We can’t control the cost of education or rising inflation rates or how the markets will react. But we can shift our attention to the areas in our control. Three areas we focus on are saving, strategic decision making, and maximizing the financial aid process.

Have You Saved Enough?
It’s always best to begin saving early, but what’s the best vehicle for education savings? 529 plans are ideal savings vehicle for college education if you are confident your child will attend college. These types of accounts allow you to save for education on a Federal tax-free basis and some states offer a deduction or credit for contributions. Additionally, distributions from parent- and student-owned accounts are not counted as income on the FAFSA®. There are downsides to 529 plans as well, including taxes and penalties if you spend their proceeds on anything other than qualified education expenses.

The best way to ensure success is to have your financial advisor help you create a separate savings strategy for your funding goal.

What’s Your Strategy?
We often ask children what their top choice or dream school is. But we rarely follow-up with the strategic questions like what the rate of return on a degree may be.

  • What careers are you interested in?
  • Have you researched what different professions earn?
  • Is there a less expensive, higher ranked program than what is available at your number one pick?

It’s about finding the perfect school to help you achieve your goals that’s also in your budget.

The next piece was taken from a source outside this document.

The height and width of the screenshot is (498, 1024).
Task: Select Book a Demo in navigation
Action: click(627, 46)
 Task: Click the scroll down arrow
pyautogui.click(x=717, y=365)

What are Your Opportunities for Financial Aid?
Completing the FAFSA® (Free Application for Federal Student Aid) provides you with the opportunity to qualify for aid through the government or school you are applying to. The application process has become very streamlined over the years, with the average time to complete at 30 minutes. The Federal Student Aid website ( has detailed instructions and videos on what to gather before starting the process, and you now have the ability to transfer your tax information into your FAFSA® application directly from the IRS’s website.

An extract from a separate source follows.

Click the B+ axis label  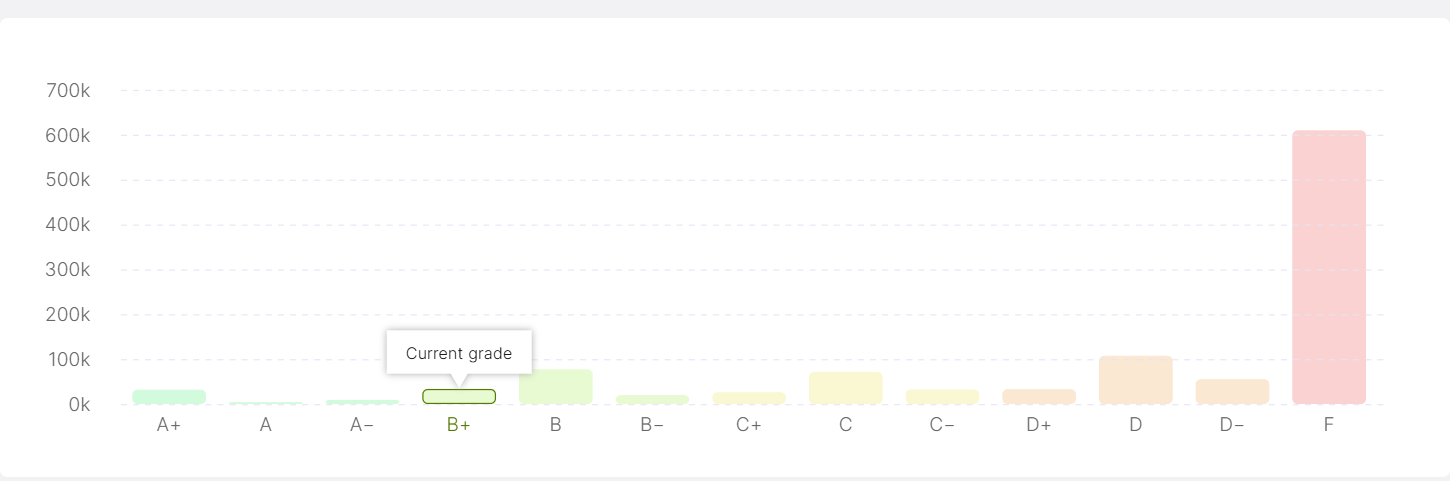coord(459,425)
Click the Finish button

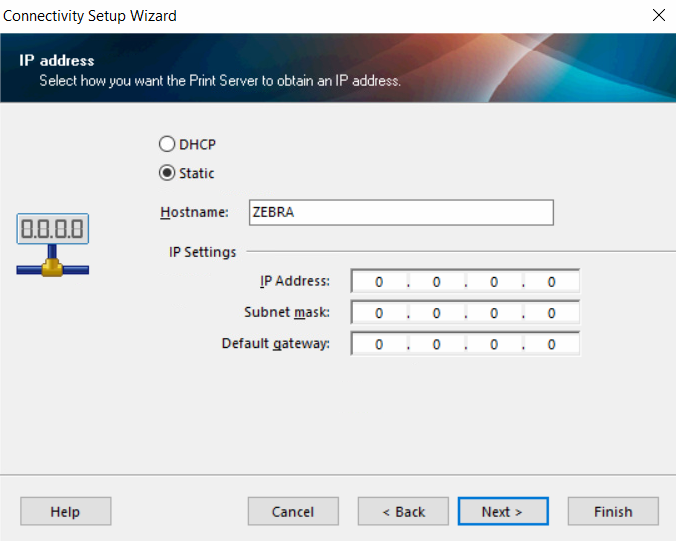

Note: The application is FREE. Be aware of scams charging you a fee to apply.

Per the Federal Student Aid website, when filling out the FAFSA®, the goal is to qualify for and accept Financial Aid in this order:

  1. Free money (e.g., scholarships, grants)
  2. Earned money (e.g., work-study)
  3. Borrowed money (e.g., federal student loans) – subsidized, unsubsidized, PLUS, private

So how do you qualify? The FAFSA® uses the information you provide including income and assets of both the parents and student (not including the primary residence or retirement accounts). It also accounts for contributions from other family members for education to determine a family’s Expected Family Contribution. Understanding this formula is critical to knowing how your financial situation will impact your qualification for aid. Schools then determine the Cost of Attendance, which is unique to each school, and subtract a family’s Expected Family Contribution. This gives the school an estimate of aid based on financial need.

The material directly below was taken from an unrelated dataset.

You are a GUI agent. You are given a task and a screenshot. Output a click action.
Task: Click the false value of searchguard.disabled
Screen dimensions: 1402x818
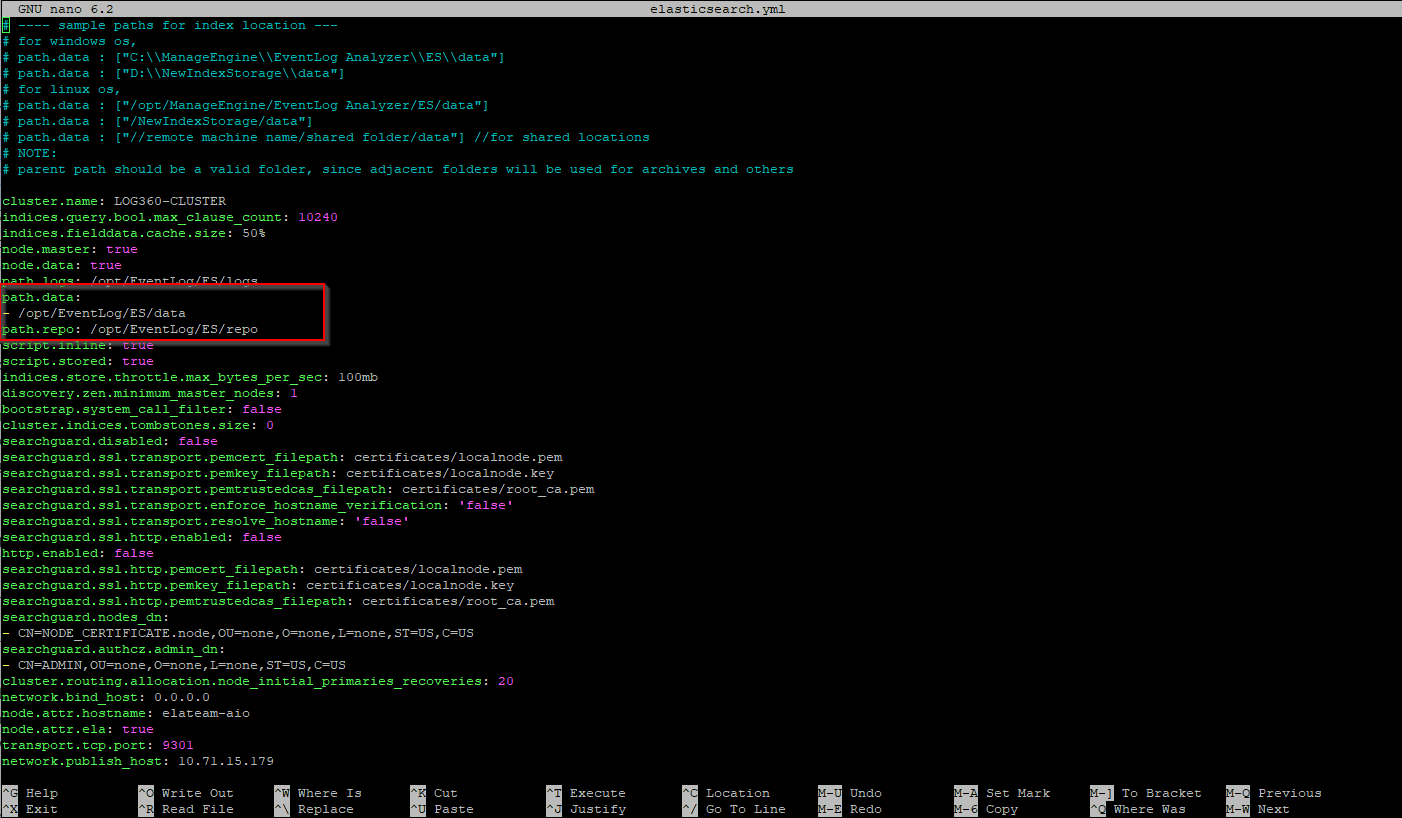tap(198, 441)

Cost of Attendance (COA) − Expected Family Contribution (EFC) = Financial Need

It may be that your child will not qualify for need-based financial aid, but you should still complete the form because some schools require it to award merit scholarships. A student may qualify for a merit scholarship regardless of their financial need. Also, some types of aid that you may qualify for are finite and distributed on a first come, first served basis so you should complete the application as soon as possible after it opens on October 1st.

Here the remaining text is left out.